Muslim tradition says the prophet received the revelations of the Koran between 610 and 632 — but it wasn't written down immediately. The first leader of the community after Muhammad's death, Caliph Abu Bakr, ordered the book to be written and it was completed by the third leader, Caliph Uthman, in 650.
Radiocarbon dating indicated that the parchment folios were at least 1,370 years old, which would make them one of the earliest written forms of the Islamic holy book in existence.
The manuscript was part of the university's collection of 3,000 Middle Eastern documents which was acquired in the 1920s by Alphonse Mingana, a Chaldean priest born near Mosul in Iraq.
His trips to acquire the manuscripts were funded by Quaker philanthropist Edward Cadbury, whose family made their fortune in chocolate, to raise the status of Birmingham as an intellectual centre for religious studies.
"The parts of the Koran that are contained in those fragments are very similar indeed to the Koran as we have it today,"David Thomas, professor of Christianity and Islam, said.

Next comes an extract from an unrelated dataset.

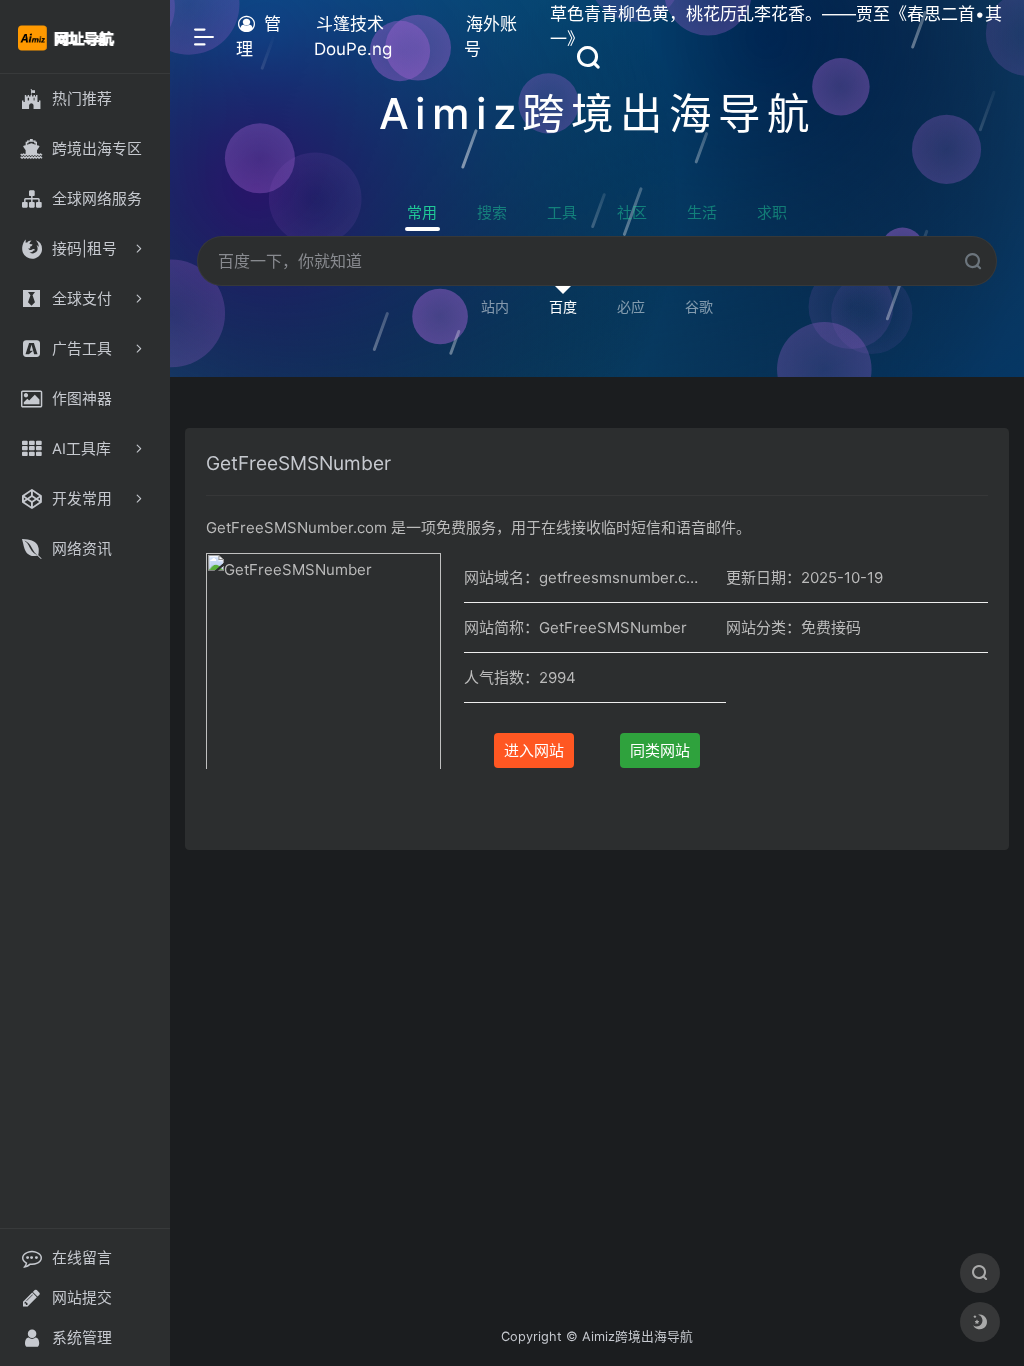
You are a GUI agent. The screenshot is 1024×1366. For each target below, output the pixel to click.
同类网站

"This tends to support the view that the Koran that we now have is ... very close indeed to the Koran as it was brought together in the early years of Islam,"
"(These fragments) give us glimpses into potentially how something which we now call the Koran might have been used in this early period and how it might have been recorded,"
said Sajjad Rizvi, Director of the Institute of Arab and Islamic Studies at the University of Exeter.
The leaves, held in the university's Mingana Collection, contain parts of chapters 18 to 20, written with ink in an early form of Arabic script known as Hijazi.
"This is indeed an exciting discovery,"
said Muhammad Isa Waley, lead curator for Persian and Turkish manuscripts at the British Library in London.
"A lot of people from Birmingham and all over the country will love to see it,"said Muhammad Ali, the administrator at Birmingham Central Mosque.